Benchmarking the nations

The United Nations issue a benchmark report on e-government sporadically and a new one is in the offing, although I’ve seen some countries declaring how well they’ve done already, including Vietnam.

Prior to this years report some academic work was done to reconsider the metrics used in the EU by Alexander Schellong at Harvard, which may or may not have affected the methodology employed by the UN. Interesting though the report is, it still fails to point to the value the citizen might or might not place on e-government, e-governance or the actual government services involved. However he does state that for EU nations “Since Lisbon, benchmarking activities are a cornerstone of the EU’s “open method of coordination””, which explains something of the fixation they have with it and the report now admits that the time for a change has come, since for the study “the most common critique being that the benchmark’s only focus is in on the supply side of eGovernment.”

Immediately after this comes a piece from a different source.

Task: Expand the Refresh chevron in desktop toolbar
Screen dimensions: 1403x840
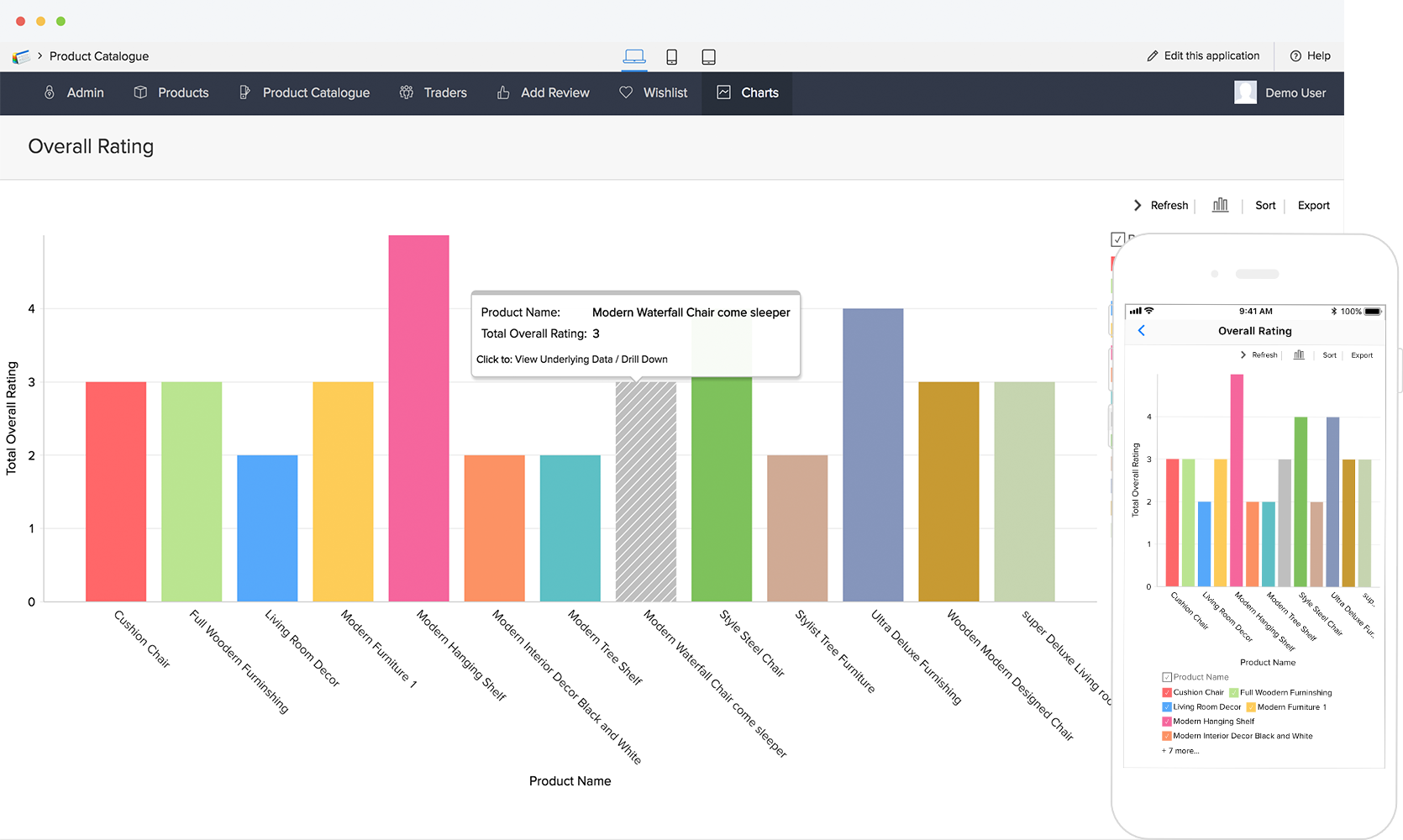Action: coord(1138,206)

The report further states “unfortunately, the development of a relevant and universally accepted benchmark for eGovernment will continue to be a challenge around the globe. Many aspects of eGovernment, especially transformation or its impact are difficult to capture.” This is where I believe that (dis)satisfaction comes in, since it picks up on those outcomes from service delivery that is affected by transformation and the delivery itself.

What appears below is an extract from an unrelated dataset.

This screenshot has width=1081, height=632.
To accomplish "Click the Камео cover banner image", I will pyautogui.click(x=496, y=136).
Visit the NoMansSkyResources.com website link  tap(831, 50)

However, as it currently stands, it looks like old-time benchmarking for the EU, with no feedback from the citizen. Although the proposal stands to involve them in setting some new benchmarks at some time in the future…

*******************************************************************

On another matter Professor Ann Macintosh of Leeds University is giving a lecture entitled “The Internet, Web 2.0 and ‘having your say’” at the University of York on 17 February 2010 at 6:15 in Room P/L001, Physics. The Great E-mancipator’s author may be lurking in the audience if he can get away from work!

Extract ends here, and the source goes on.